Modern Furniture Classics Made with Tradition: Lucas Schnaidt
Modern Furniture Classics Made with Tradition: Lucas Schnaidt
The following applies to all creative disciplines: truly unique, high-quality works of design are almost always the result of certain favourable constellations. This is just as true for directors and musicians as it is for architects and designers. Because great creative ideas can often only be realised in a team, in cooperation with collaborators.
Two years ago, the young Swiss singer, violinist and composer Chiara Dubey released an album entitled ‘Constellations’. A starry sky adorns the cover – so here, too, it’s about a special interaction that is under a good star. But how, you might now ask, do we get from album covers to a company that makes furniture?
To understand this, one could take a journey, even a trip back in time, to the year 1890 and to Steinheim an der Murr in Württemberg, Germany. In the last century, this town in the district of Ludwigsburg became an important centre of chair manufacturing. Even today, the history of seven chair factories can be seen in the local museum. The Lucas Schnaidt 1890 furniture factory is located in the immediate vicinity.
The company has made the year of its founding, 1890, an integral part of its branding. On the simply designed homepage of its website, a film welcomes visitors right at the top, presenting calm visuals and close-ups of a carefully curated selection of furniture.
The close-ups in particular make the precision craftsmanship of seams, wood grains, weaves and leather quality clear. The careful recordings are accompanied by Chiara Dubey’s musical composition ‘Age’, which can be found on the aforementioned album ‘Constellations’. And here, too, it’s about constellations, connections and references – in the concrete as well as the figurative sense.
Four illustrious names are highlighted, black on white, in generous, simple typography on the homepage: Peter Zumthor, Frei Otto, Karl Friedrich Schinkel and Simon Husslein. Among the four named are two Pritzker Prize winners, Frei Otto and Peter Zumthor. An impressive quartet that can also be interpreted in other ways – for here, too, an arc is drawn from the 19th century (Schinkel) to the present (Husslein).
The institutions and buildings in which objects from the furniture manufacturer can be found are also renowned, for example, Bellevue Palace as the seat of the Federal President, Villa Hammerschmidt and the Chancellor’s Bungalow in Bonn as well as the Kunsthaus Bregenz in Austria and the Bundeshaus Bern in Switzerland.
The German company’s good relations with Switzerland are no coincidence and can be traced back to the managing director and owner, Markus Landolt. He worked for many years in the same position for the oldest Swiss furniture manufacturer Horgenglarus, successfully restructured the company and sold it in 2012. Four years later, he acquired Lucas Schnaidt 1890.
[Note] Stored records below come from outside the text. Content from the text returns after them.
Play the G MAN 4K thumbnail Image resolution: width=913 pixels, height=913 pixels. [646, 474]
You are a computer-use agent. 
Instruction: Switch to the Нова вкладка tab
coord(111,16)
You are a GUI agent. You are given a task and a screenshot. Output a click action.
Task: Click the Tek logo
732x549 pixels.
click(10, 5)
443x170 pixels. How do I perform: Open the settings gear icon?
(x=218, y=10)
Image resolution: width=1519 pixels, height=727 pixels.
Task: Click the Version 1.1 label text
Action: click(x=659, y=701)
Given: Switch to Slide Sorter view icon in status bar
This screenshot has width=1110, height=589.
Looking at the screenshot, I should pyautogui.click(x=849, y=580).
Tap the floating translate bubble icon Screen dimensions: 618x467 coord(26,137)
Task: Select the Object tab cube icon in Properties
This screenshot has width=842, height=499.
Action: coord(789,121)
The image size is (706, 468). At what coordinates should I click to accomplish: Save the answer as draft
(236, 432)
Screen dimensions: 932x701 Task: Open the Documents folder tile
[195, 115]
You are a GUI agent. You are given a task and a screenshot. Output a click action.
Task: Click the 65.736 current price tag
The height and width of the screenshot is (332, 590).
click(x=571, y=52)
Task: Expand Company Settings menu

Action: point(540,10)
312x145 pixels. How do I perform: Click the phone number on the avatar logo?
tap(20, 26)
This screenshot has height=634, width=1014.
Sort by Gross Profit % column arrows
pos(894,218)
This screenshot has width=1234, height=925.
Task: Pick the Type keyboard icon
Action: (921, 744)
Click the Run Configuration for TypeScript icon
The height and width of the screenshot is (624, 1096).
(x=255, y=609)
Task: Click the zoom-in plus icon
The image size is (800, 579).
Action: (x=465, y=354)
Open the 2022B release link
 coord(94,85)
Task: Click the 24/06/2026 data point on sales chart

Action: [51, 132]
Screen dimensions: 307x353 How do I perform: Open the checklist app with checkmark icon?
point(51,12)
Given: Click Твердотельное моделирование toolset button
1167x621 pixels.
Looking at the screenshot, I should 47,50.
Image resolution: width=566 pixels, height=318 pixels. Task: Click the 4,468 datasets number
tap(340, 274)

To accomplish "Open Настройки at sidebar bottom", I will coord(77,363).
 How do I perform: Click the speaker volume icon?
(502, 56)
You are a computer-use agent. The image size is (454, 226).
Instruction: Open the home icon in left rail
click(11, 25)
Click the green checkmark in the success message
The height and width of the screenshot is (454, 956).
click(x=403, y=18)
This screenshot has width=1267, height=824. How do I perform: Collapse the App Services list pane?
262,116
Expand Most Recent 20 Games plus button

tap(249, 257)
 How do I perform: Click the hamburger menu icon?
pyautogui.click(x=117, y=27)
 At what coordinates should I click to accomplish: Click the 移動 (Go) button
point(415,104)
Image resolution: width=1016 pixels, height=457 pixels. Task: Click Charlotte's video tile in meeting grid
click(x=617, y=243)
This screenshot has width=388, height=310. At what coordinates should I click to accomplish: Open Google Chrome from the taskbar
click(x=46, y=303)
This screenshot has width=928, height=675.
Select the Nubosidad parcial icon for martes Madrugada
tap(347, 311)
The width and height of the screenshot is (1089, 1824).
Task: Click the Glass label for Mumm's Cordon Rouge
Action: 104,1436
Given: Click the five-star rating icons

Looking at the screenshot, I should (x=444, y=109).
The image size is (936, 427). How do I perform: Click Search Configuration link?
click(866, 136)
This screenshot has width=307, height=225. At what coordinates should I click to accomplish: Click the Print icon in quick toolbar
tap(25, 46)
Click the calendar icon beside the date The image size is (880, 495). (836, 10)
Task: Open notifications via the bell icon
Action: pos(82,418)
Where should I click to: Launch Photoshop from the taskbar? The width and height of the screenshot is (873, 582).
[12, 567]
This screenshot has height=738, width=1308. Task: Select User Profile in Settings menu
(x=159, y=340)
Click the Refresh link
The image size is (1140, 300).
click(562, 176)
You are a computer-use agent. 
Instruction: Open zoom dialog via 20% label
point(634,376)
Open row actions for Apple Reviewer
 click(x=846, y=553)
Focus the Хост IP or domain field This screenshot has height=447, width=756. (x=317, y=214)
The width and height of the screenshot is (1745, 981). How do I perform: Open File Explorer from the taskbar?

Landolt’s contact with Peter Zumthor also stem from his time at Horgenglarus. The architect certainly needs no further introduction here. His thermal baths in Vals, the design for the Kolumba Museum in Cologne and his extension for the Fondation Beyeler in Riehen near Basel, which is currently being realised, are all masterful examples of well-thought-out, characterful architecture which point to a keen feeling for space, function and material.
The story of Zumthor’s ‘Haldenstein Chair’ is interesting in many ways – and at the same time a typical one for the furniture manufacturer. The design, in fact, was not intended to go into series production. Zumthor designed it for his own home in Haldenstein – hence the name of the chair – and more precisely, for his kitchen.
Landolt continues with the story: “I practically begged Peter Zumthor to let me produce this chair. What perhaps convinced him was our approach to really rethinking this seating sculpture in terms of the workmanship and the materials chosen – to raise its production quality to a level that really does it justice.”
The chair comes in two finishes, a light one and a dark variation called ‘Haldenstein Ebony’. Both are distinctive in that they are upholstered in hand-sewn, vegetable-tanned young bull leather from southern Germany and the upholstery is made of natural rubber and natural coconut. Further comfort is provided by a Nosag under-springing on the seat and back. The turned chair legs are made of solid German pear wood that has been vegetable waxed, oiled and hand polished.
Each piece is numbered and certified with embossing, its seat height is 45.5 cm and it weighs 9 kg. But these are just numbers, the chair’s true quality is felt in the sitting – or even better, the owning.